Lan clavó los ojos en los de Moraine y durante un momento se miraron fijamente. El Guardián tenía el porte de un lobo a punto de saltar. Por fin, Moraine sacudió la cabeza.

—No —dijo.

—Como quieras. Eres tú quien decide. —Aun cuando, a juzgar por su voz, Lan consideraba errónea su decisión, relajó el cuerpo.

—Estabais pensando… —Perrin los miraba con estupor—. Simion no se lo diría a nadie si muriera, ¿no es eso?

—No morirá por mi causa —afirmó Moraine—. Pero no puedo ni quiero prometer que siempre será así. Debemos encontrar a Rand, y no pienso fracasar en el intento. ¿Queda claro? —Paralizado por su mirada, Perrin no acertó a responder. La mujer asintió como si su silencio fuera respuesta suficiente—. Ahora llévame hasta Simion.

La puerta abierta de la habitación de Loial bañaba con la luz de la vela un retazo del pasillo. Alguien había juntado las dos camas, y Loial y Simion estaban sentados al borde de una de ellas. El criado miraba boquiabierto a Loial con expresión de absoluto asombro.

—Oh, sí, los steddings son maravillosos —aseguraba Loial—. Hay tanta paz allí, bajo los Grandes Árboles… Los humanos tenéis vuestras guerras y disputas, pero en los steddings no hay nada que enturbie la paz. Cuidamos los árboles y vivimos en armonía… —Calló al ver entrar a Moraine, Lan y Perrin.

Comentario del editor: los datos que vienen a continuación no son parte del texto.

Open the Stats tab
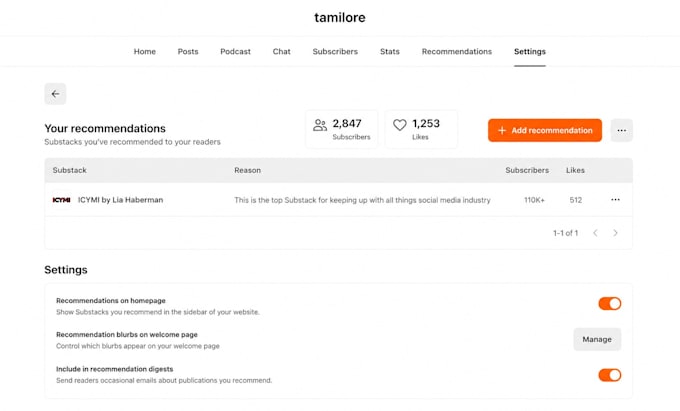The width and height of the screenshot is (680, 411). (389, 52)
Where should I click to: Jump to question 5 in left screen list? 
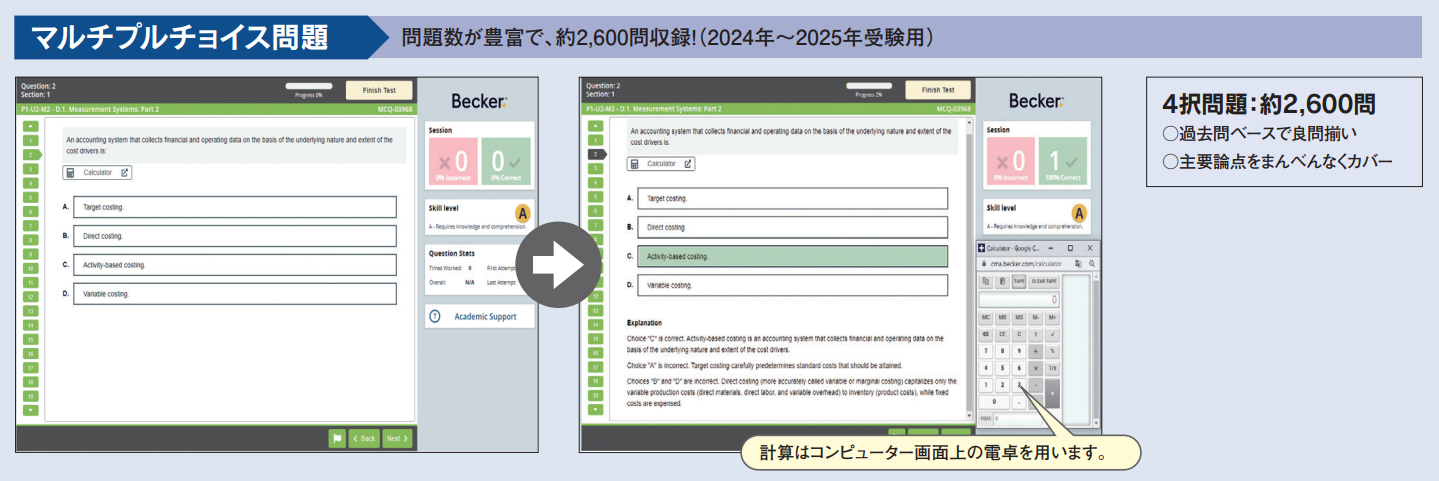click(x=30, y=198)
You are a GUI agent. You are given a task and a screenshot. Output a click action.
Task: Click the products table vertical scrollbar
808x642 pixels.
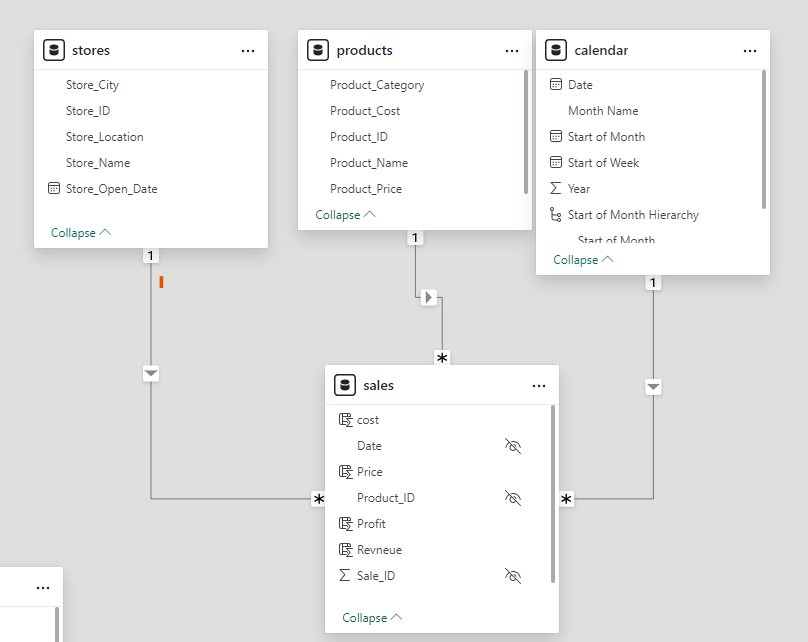pyautogui.click(x=526, y=130)
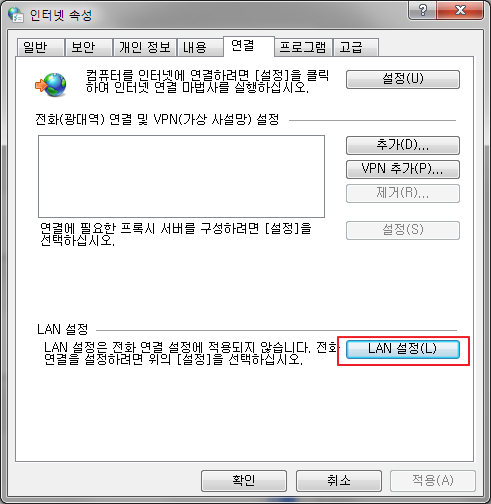The width and height of the screenshot is (491, 504).
Task: Open LAN 설정(L) dialog
Action: tap(403, 349)
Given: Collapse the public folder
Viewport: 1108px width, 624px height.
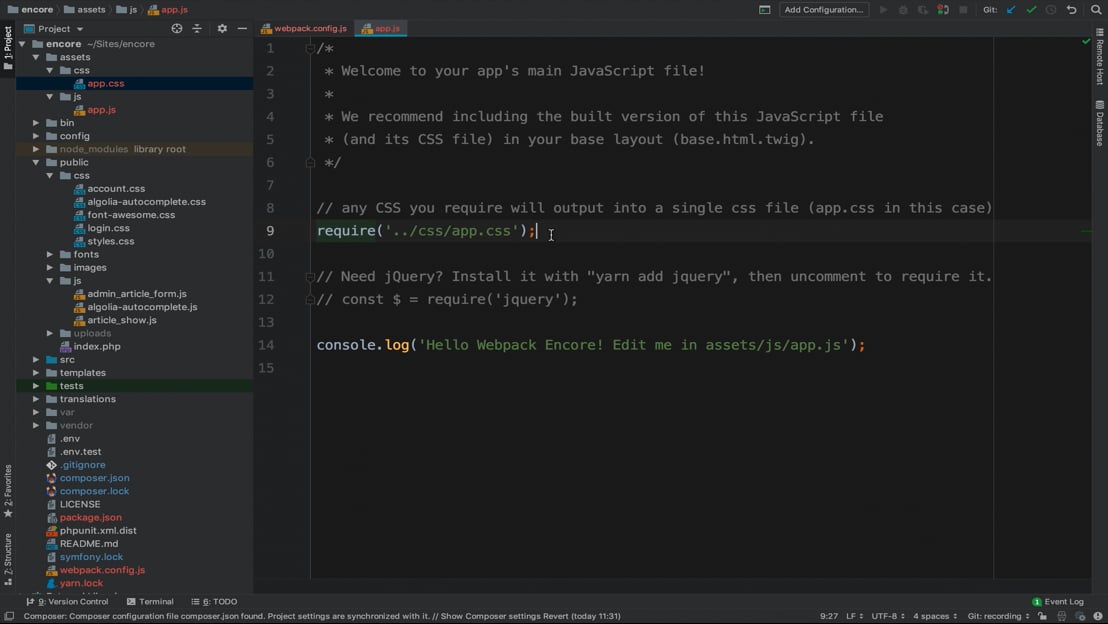Looking at the screenshot, I should pos(36,162).
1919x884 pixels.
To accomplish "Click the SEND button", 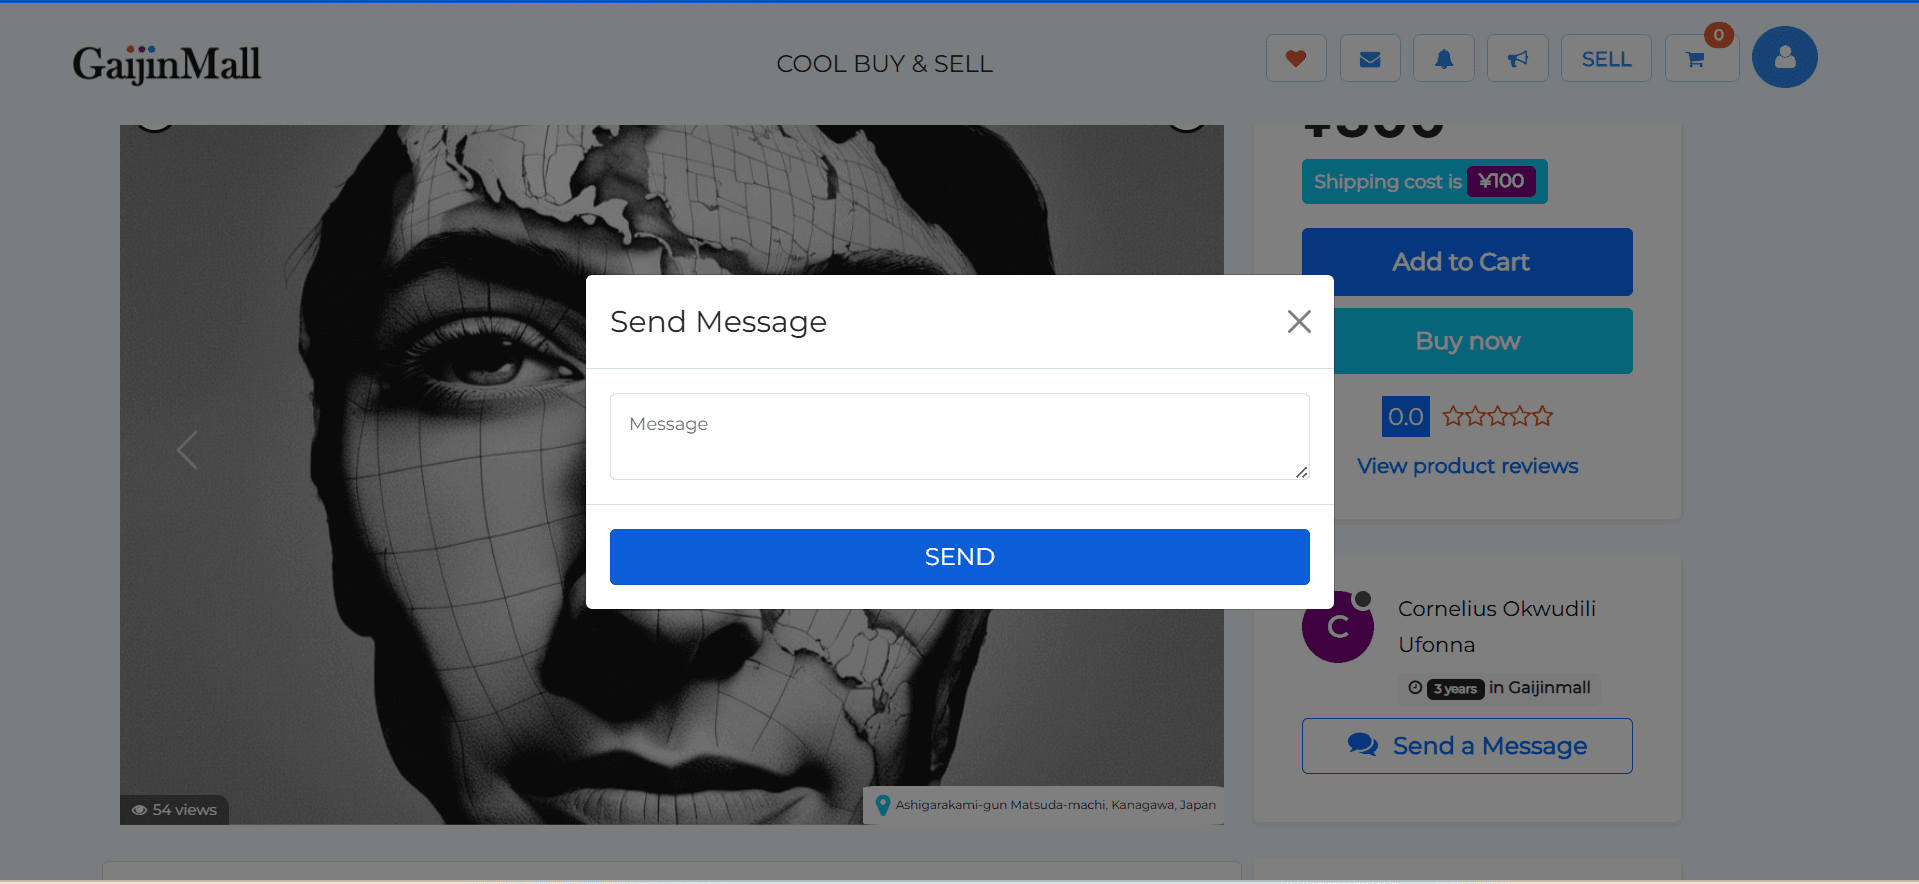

Simion se puso nerviosamente en pie y retrocedió haciendo continuas reverencias hasta chocar de espaldas con la pared.

—Eh… buena señora… Eh… eh… —Incluso entonces seguía inclinando el tembloroso cuerpo como una marioneta accionada por cuerdas.

—Llevadme junto a vuestro hermano —ordenó Moraine—, y haré lo que pueda. Perrin, tú vendrás también, puesto que este hombre ha hablado primero contigo. —Lan enarcó una ceja y ella sacudió la cabeza—. Si vamos todos, podríamos llamar la atención. Perrin es capaz de darme la protección que necesite.

Lan asintió con reticencia y luego asestó una dura mirada a Perrin.

—Pon buen cuidado en ello, herrero. Si algo le ocurriera… —Sus glaciales ojos azules acabaron de expresar la promesa.

Simion tomó una de las velas y se deslizó hasta el pasillo sin dejar de hacer reverencias, provocando con sus movimientos un continuo baile de sombras.

—Por aquí… eh… buena señora. Por aquí.

La puerta del fondo del corredor daba a una escalera exterior que conducía a un angosto callejón encajonado entre la posada y el establo. La noche reducía la lumbre de la vela a un diminuto y vacilante punto de luz. La luna creciente, que ya se había elevado en un cielo moteado de estrellas, proporcionaba luz más que suficiente para la vista de Perrin. Éste se preguntaba cuándo se decidiría Moraine a decirle a Simion que dejara de hacer reverencias, pero ella no lo hizo. La Aes Sedai avanzaba, con la falda levantada para no ensuciarse de barro y el porte tan altivo como si el oscuro corredor fuera un palacio y ella una reina. La noche, que aún conservaba resonancias invernales, estaba refrescando rápidamente.